Success Versus Excellence

Success Versus Excellence
It has been my pleasure this week to attend our company’s annual General Manager’s Rally in beautiful Callaway Gardens. Our theme this year was “Success Versus Excellence”.
My opening remarks were about the many successes our company has enjoyed this past year. Sales and profits are up in spite of a tough economy. Customer perceptions of us and our products continue to improve. Remodels are finished and new products are lined up in the pipeline.
I told our employees that all of this makes us a success. The real question I had was “are we excellent?” I don’t believe that question is really for our company, but rather it is a question for each employee to answer about themselves.
In today’s culture, doing a good job seems like it isn’t enough. Average has been branded as mediocre and very good is barely enough. The problem with this kind of thinking is that it creates unrealistic expectations. No one can be great at everything all the time.
Comparing ourselves to a certain standard of excellence can be beneficial and challenging in a healthy way. Comparing ourselves to others can be defeating and discouraging. Many people believe they can’t achieve excellence because they define it by comparing to others.
Excellence doesn’t mean perfection. We don’t expect that of our employees. In my older years, I have come to understand that perfection is an impossible goal.
Excellence is a process, not an outcome. It is something we do every day. We challenge ourselves to do the best job we can do, nothing more. There shouldn’t be expectations that can’t be met, but you should be able to look in the mirror and say, “I did the best job I could do today”.

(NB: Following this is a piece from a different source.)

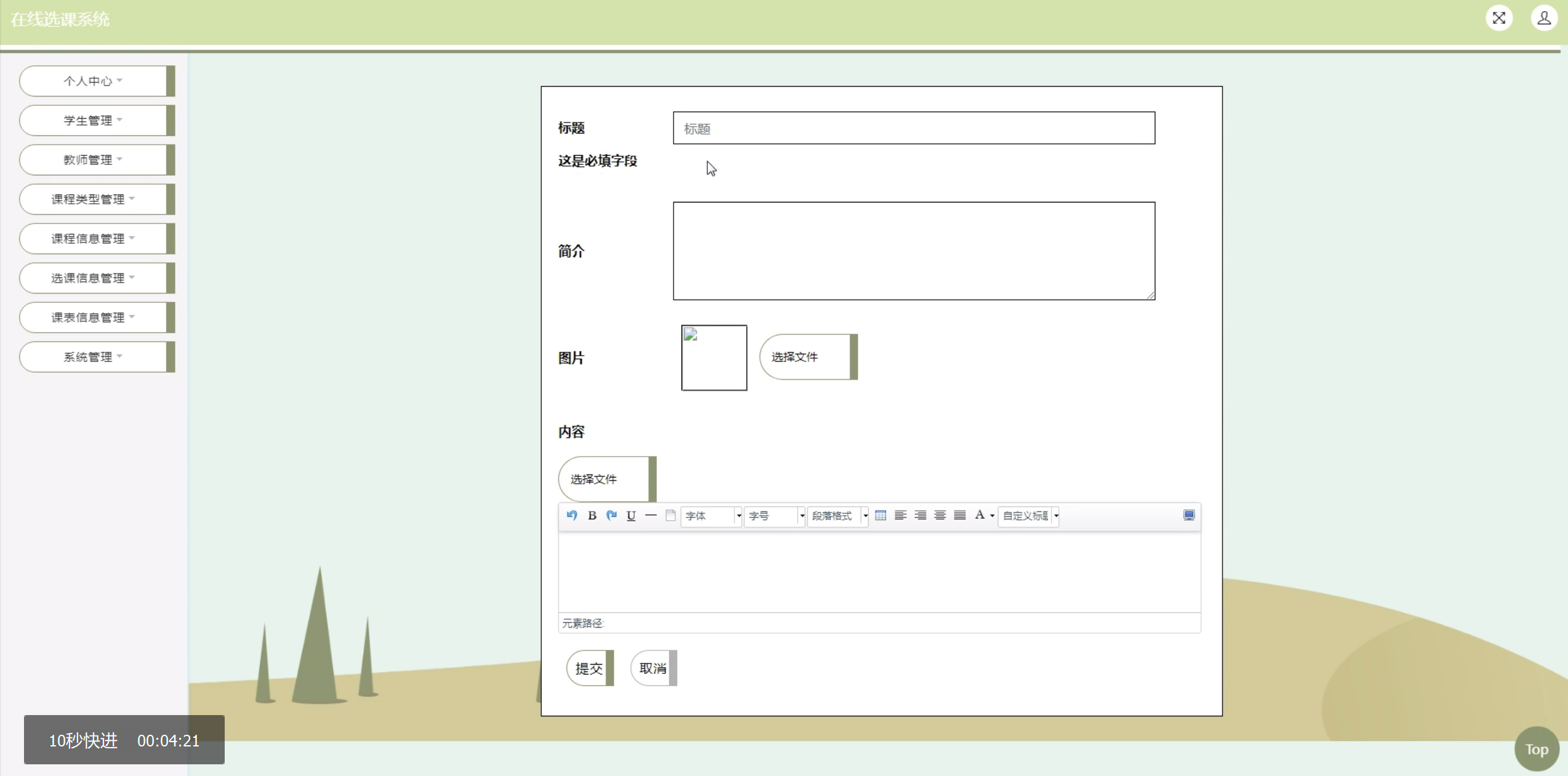Viewport: 1568px width, 776px height.
Task: Click the undo icon in editor toolbar
Action: (x=572, y=516)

Excellence allows for learning from mistakes, not harsh criticism. Our company is full of people that learned from a mistake and never made it again. We have expectations, but we want our employees to grow and be happy in their job.

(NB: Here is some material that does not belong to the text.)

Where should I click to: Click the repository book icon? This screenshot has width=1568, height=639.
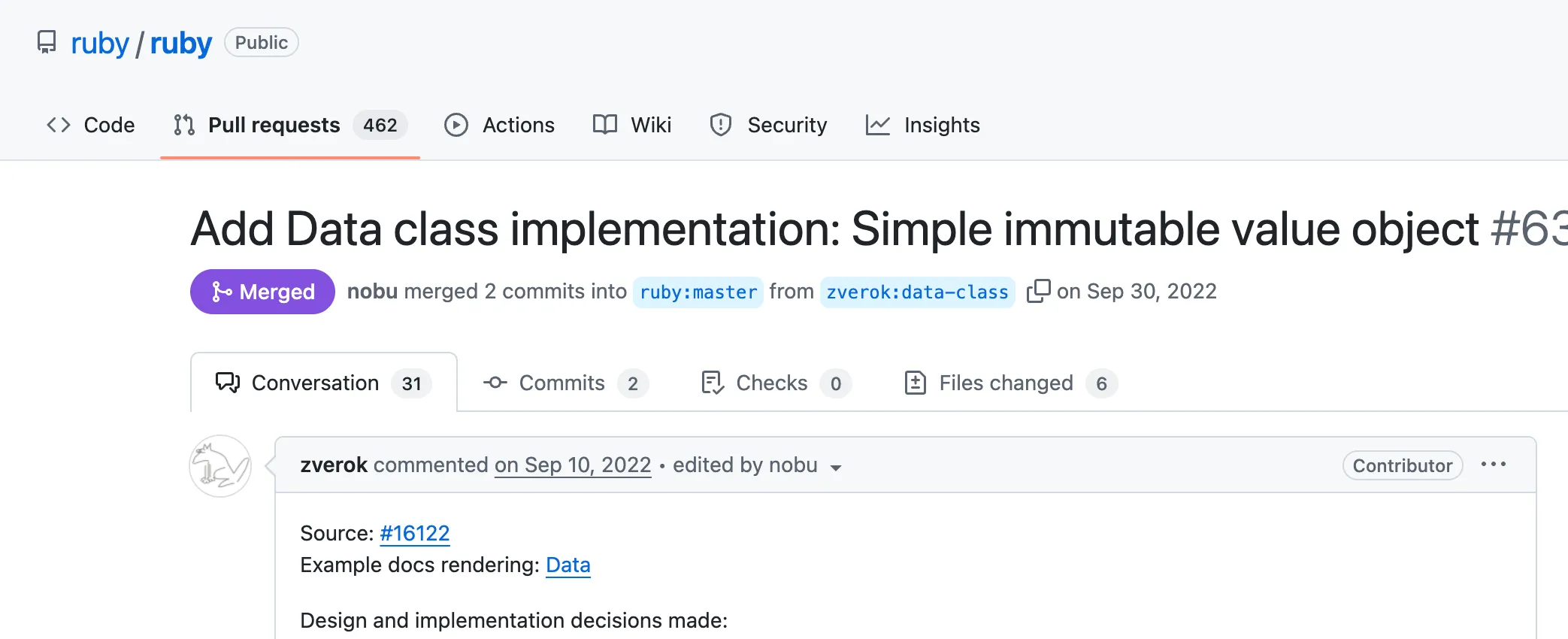point(47,42)
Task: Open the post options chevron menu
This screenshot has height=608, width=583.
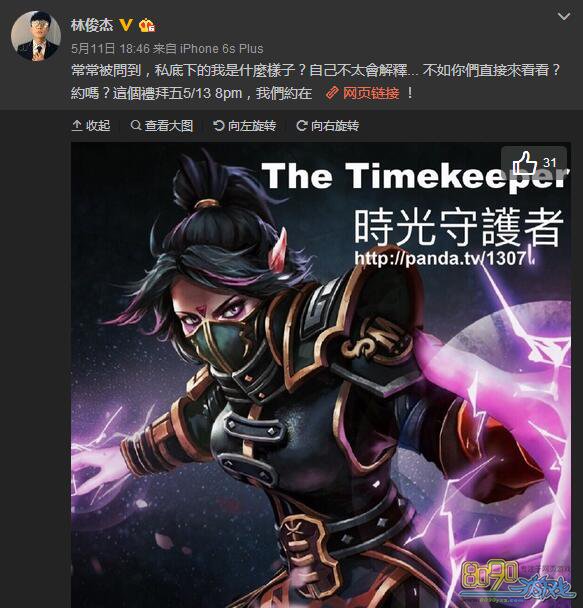Action: [564, 16]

Excellence sees others in a supportive role, not an adversarial role. It is only when your team is working together that you can enjoy increased sales and profits, satisfied customers, and happy employees.
Aristotle said almost 2,400 year ago, “We are what we repeatedly do. Excellence, then, is not an act, but a habit.”

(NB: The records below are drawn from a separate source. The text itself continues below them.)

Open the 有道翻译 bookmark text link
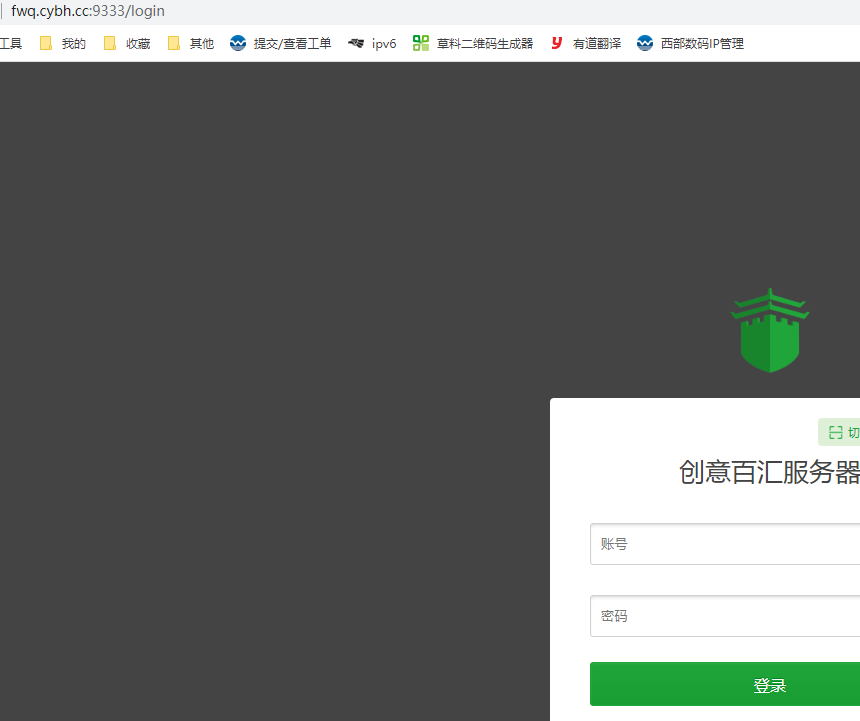 pyautogui.click(x=597, y=43)
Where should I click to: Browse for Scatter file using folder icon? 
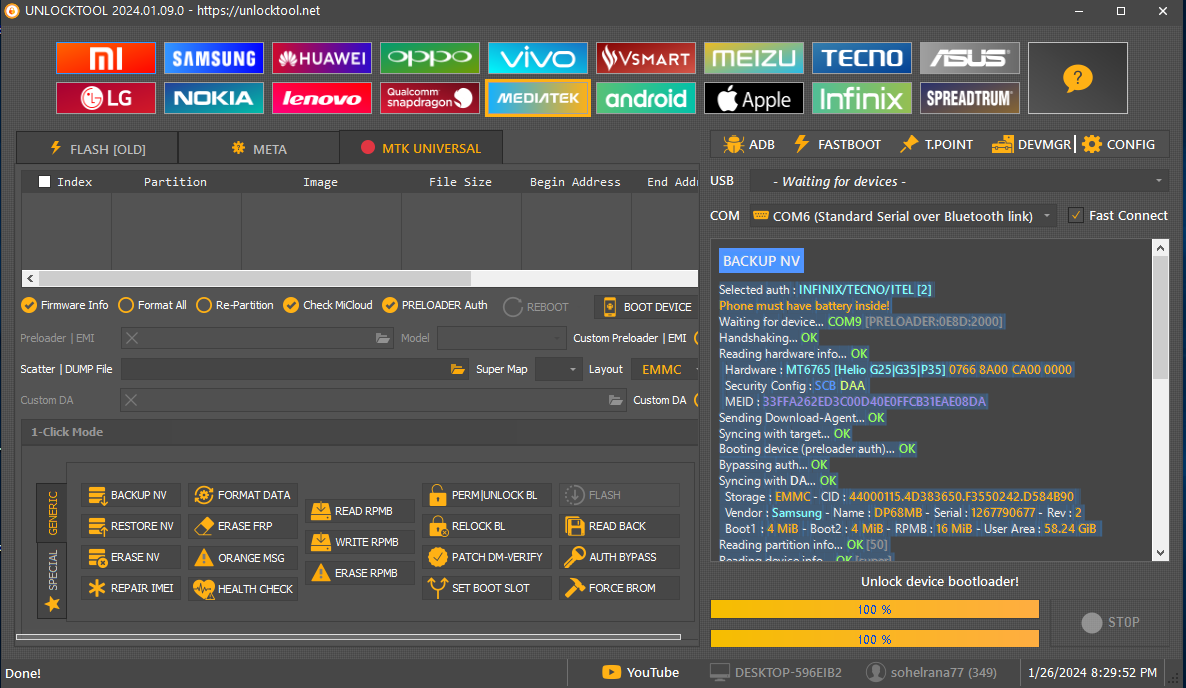[458, 369]
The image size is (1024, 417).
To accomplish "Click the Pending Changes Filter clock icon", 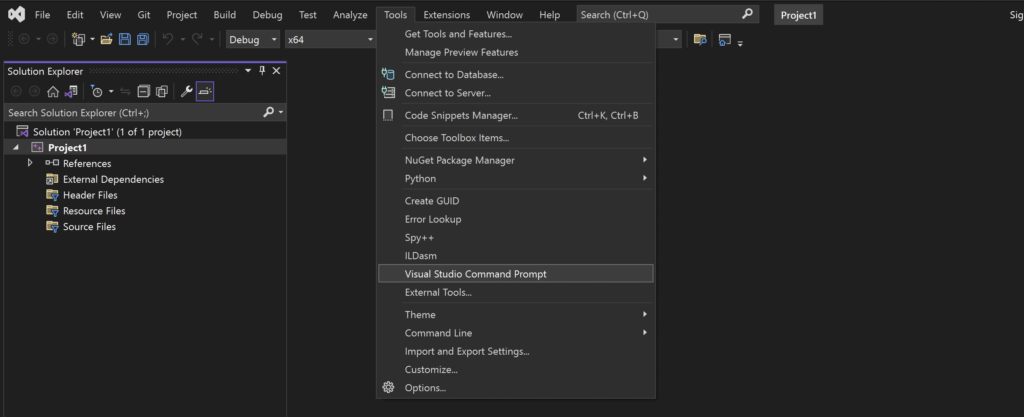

Such is our charge to our employees. Do the best that you can do, every day. Make it your habit. Don’t do it to please us, but to please your own self. Success will certainly follow.
It isn’t really much different in our own personal lives. We shouldn’t measure our success by the car we drive, the house we own, or the clothes we wear. We should measure it by doing the best job we can do every day, no matter what our call in life may be.
Success is measured by others. Excellence is measured by you alone. How will you choose to measure yourself?